___ DOCUMENT EXTRACT

The Yamaha RX-5 is a programmable digital sample-based drum machine built by Yamaha, in 1986.

Features

The RX-5 has 24 built-in digitally sampled drum sounds and another 28 on the RX5 ROM cartridge that was included with every RX5. The sounds include bass drum, snare drum, rimshot, toms, hi hat, cymbal (ride or crash), hand clap, tambourine, cowbell, and shaker. The included cartridge contains mainly Latin percussion instruments. The RX5 has 12 individual outputs for each vertical drum pad pair. Each pair has a fixed set of sounds at its disposal, for example 6 base drum samples at the first two buttons. There is a workaround to have other sounds in each location. When you customise a sound to one of the 10 copied sounds presets, they become available on all pads.

The RX-5 also features "Attack" and "Decay" envelope controls, a pitch envelope, and effects such as reverse, damp, pitch bend, and accent.

______
___ STORED RECORDS

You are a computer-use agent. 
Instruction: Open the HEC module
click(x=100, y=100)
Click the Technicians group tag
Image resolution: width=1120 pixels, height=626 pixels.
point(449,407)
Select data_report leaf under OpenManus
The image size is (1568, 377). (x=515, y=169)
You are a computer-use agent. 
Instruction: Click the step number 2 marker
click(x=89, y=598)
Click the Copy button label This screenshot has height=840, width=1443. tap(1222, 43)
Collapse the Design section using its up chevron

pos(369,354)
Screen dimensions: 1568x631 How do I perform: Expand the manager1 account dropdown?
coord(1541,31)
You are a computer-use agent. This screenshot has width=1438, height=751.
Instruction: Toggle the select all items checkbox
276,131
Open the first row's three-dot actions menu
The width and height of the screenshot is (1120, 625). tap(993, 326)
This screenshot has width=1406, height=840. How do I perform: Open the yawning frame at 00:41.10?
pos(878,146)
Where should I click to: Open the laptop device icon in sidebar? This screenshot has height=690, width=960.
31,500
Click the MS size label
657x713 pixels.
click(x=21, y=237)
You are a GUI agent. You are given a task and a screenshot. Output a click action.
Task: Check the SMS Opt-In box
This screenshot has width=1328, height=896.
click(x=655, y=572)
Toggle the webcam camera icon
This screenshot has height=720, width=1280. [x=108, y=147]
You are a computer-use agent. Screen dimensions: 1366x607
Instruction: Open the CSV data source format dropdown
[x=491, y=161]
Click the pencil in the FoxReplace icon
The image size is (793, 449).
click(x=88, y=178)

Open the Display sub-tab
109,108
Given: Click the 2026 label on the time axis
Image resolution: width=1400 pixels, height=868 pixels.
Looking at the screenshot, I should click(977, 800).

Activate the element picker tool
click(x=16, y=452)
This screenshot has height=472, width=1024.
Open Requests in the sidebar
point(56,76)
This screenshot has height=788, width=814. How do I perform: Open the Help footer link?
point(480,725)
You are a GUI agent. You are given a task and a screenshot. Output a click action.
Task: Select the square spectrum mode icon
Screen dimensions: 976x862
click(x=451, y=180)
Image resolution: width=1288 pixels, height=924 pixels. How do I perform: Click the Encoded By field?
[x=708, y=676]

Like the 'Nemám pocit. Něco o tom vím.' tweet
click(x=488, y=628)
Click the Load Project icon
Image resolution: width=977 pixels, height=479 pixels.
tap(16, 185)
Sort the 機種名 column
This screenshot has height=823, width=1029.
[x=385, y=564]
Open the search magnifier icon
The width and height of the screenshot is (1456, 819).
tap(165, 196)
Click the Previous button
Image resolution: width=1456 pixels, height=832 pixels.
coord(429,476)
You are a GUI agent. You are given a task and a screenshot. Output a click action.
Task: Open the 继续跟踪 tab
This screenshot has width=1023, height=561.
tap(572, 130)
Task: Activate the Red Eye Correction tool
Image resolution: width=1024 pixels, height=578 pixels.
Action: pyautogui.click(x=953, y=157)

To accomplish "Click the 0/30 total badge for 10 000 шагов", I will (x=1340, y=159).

______

**WRITTEN INSTRUCTION**
Using the Yamaha RX-5 text, decide whether each statement agrees with it: (a) Yamaha built the RX-5 in 1986. (b) The cartridge included with the RX5 contains mainly orchestral instruments. (c) The RX5 has 12 individual outputs. For each, answer yes or no and quote the deciding words.

**COMPLETE ANSWER**
(a) Yes: "built by Yamaha, in 1986"
(b) No: "The included cartridge contains mainly Latin percussion instruments."
(c) Yes: "The RX5 has 12 individual outputs for each vertical drum pad pair."